Show that $f(x)=\begin{cases}1/b& x=\frac{a}{b}\in [0,1],a,b\in\mathbb Z\\ 0&x\in \mathbb R\backslash \mathbb Q \cap [0,1]\end{cases}$ is integrable.

Question

Show that $$f(x)=\begin{cases}\frac{1}{b}& x=\frac{a}{b}\in [0,1],a,b\in\mathbb Z\\ 0&x\in \mathbb R\backslash \mathbb Q \cap [0,1]\end{cases}$$ is integrable on $[0,1]$.

Let $$S_\sigma =\sum_{i=1}^n m_i(x_{i+1}-x_i)\quad \text{and}\quad S^{\sigma }=\sum_{i=1}^n M_i(x_{i+1}-x_i),$$ where $$M_i=\max_{ [x_{i+1},x_i]}f,\quad \text{and}\quad m_i=\min_{[x_{i+1},x_i]}f.$$

I have to show that $\overline{S}=\underline{S}$ where $$\overline{S}=\sup_{\sigma }S_\sigma \quad \text{and}\quad \underline{S}=\inf_\sigma S^\sigma .$$

Obviously $S_\sigma =0$ for all partition $\sigma $, and thus $\overline{S}=0$. But for $\underline{S}$ I have some problem. I just can't find $M_i$. But maybe something as :

I consider $ \sigma _n : 0<\frac{1}{n}<...<\frac{n-1}{n}<1$. Then I would say that $M_i\leq \frac{1}{i}$, and thus

$$S^{\sigma _n}\leq \frac{1}{n}\sum_{k=1}^n\frac{1}{k}\underset{n\to \infty }{\longrightarrow }0,$$ and thus, the claim follow. It work ?

Answer 1

$f$ is integrable iff $\exists P$ for every $\epsilon >0$ such that $S^{\sigma}-S_{\sigma}<\epsilon$.
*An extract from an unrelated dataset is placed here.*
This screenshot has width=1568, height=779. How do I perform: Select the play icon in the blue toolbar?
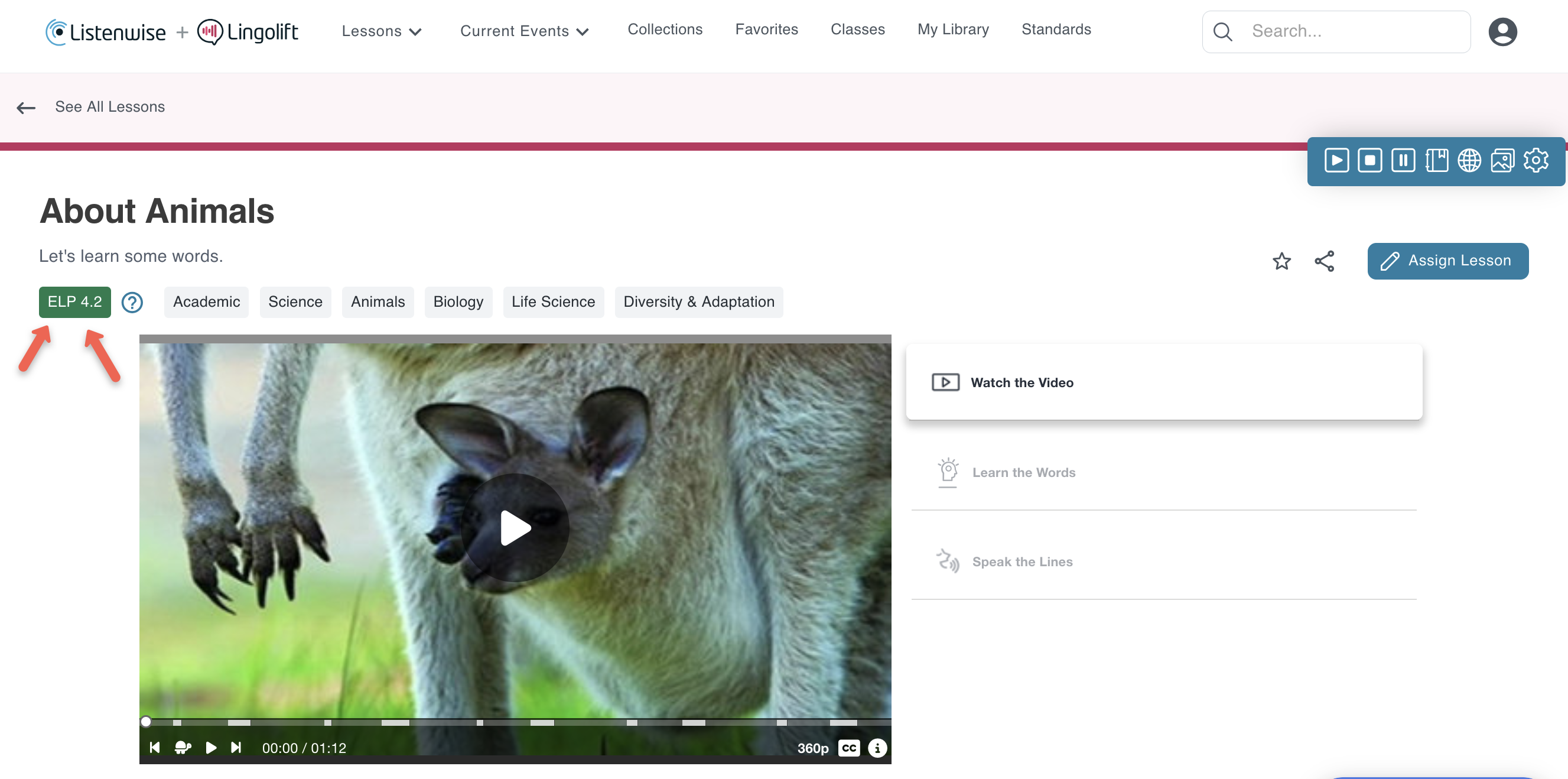click(1336, 160)

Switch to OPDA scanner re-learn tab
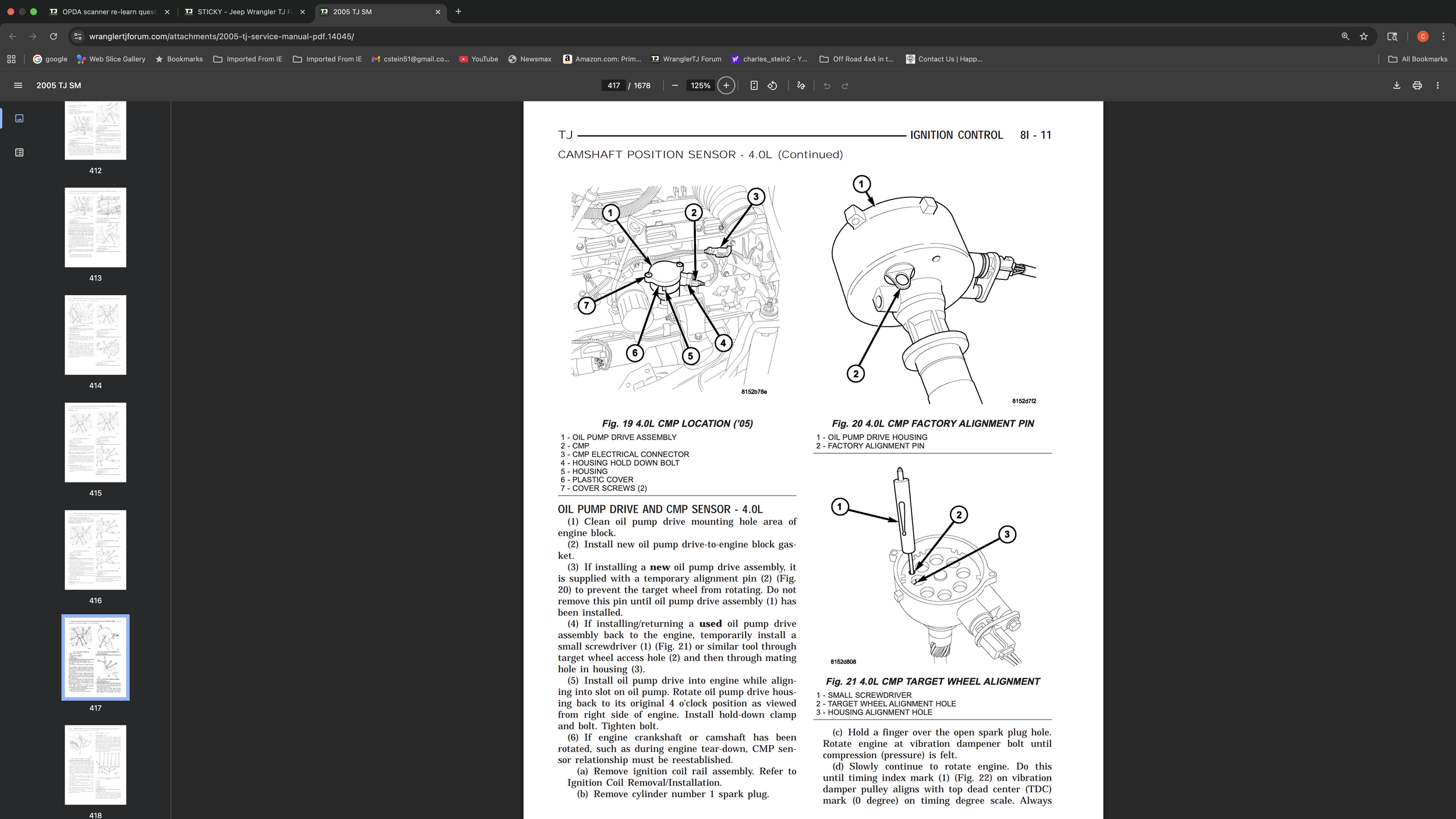click(x=109, y=12)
Choose $P=\{x_0, ....,x_n\}$ such that $x_i - x_{i-1} = \frac{b-a}{n}$.

$S_{\sigma} = 0$ on $P$ because for every interval $[x_i, x_{i+1}]$, $m_i=0$.

Also, since $f(x)<1$ for $x<1$, we also have $M_i < 1$ and so $$\sum_{i=1}^n M_i < n$$

Put $\sum_{i=1}^n M_i = M <n$

Therefore $S^{\sigma}-S_{\sigma} = \frac{b-a}{n}M - 0<\epsilon$ on $P$ for large enough $n$.